Obama Fever - Don't Catch It!
It's clear Barack Obama is not well. He's maybe not as sick as his pastor, but he's clearly ill. He sought out a racist hater and made the man his advisor, and in his one chance to denounce Jerry Wright, Obama not only refused, but he equated the minister's hatred, his racism, and his many character flaws to his white grandmother's rational fear of black men - an incredibly incongruent comparison. and he attacked an innocent bystander, Grandma, the woman who raised him and made this all possible, while at the same time he showcased his "two wrongs make a Wright" mentality.
The next day, Barry himself uttered a racist remark when he labeled his own grandmother "a typical white person." I don't know about you, but I'd love to hear granny's reply.
So then is Obama a typical black person? Because he's certainly typical of the "worshipers" at Trinity Church. Do they even have white people in their congregation? If they do, I would certainly agree they aren't typical white people. They're sick too.
In an amazing bit of coincidence, while defending Reverend Wright and Trinity on Day Two TS (in the year of The Speech), Barry lamented that people had taken a few examples and painted them as representative of the pastor and the church, and he added, "if you go there on Easter, on this Easter Sunday, and you sat down there in the pew, you would think this is just like any other church."

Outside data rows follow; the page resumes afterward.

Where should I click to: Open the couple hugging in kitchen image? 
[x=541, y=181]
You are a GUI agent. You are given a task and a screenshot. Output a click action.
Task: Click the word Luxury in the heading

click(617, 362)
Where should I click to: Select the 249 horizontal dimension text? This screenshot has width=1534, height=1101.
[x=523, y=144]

Well, here's what attendees heard two days later, Easter Sunday, 2008:
Rev. Otis Moss: "No one should start a ministry with lynching, no one should end their ministry with lynching. The lynching was national news. The RNN, the Roman News Network, was reporting it and NPR, National Publican Radio had it on the radio. The Jerusalem Post and the Palestine Times all wanted exclusives, they searched out the young ministers, showed up unannounced at their houses, tried to talk with their families, called up their friends, wanted to get a quote on how do you feel about the lynching?" "...If I was Ice Cube I’d say it a little differently — ‘You picked the wrong folk to mess with.’"

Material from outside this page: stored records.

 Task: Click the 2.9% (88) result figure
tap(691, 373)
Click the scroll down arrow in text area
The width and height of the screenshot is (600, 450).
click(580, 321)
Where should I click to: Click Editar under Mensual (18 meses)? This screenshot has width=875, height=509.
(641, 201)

The title of the sermon: "How to Handle a Public Lynching." A church pamphlet decried Wright’s treatment and reinforced the concept of a "modern-day lynching."
"We are all being vilified," Pastor Otis said. "This is an attack on the African American church tradition."
We can only audaciously hope that's true..
The bigger question is, are there people out there who care enough about B.O. to stage an intervention?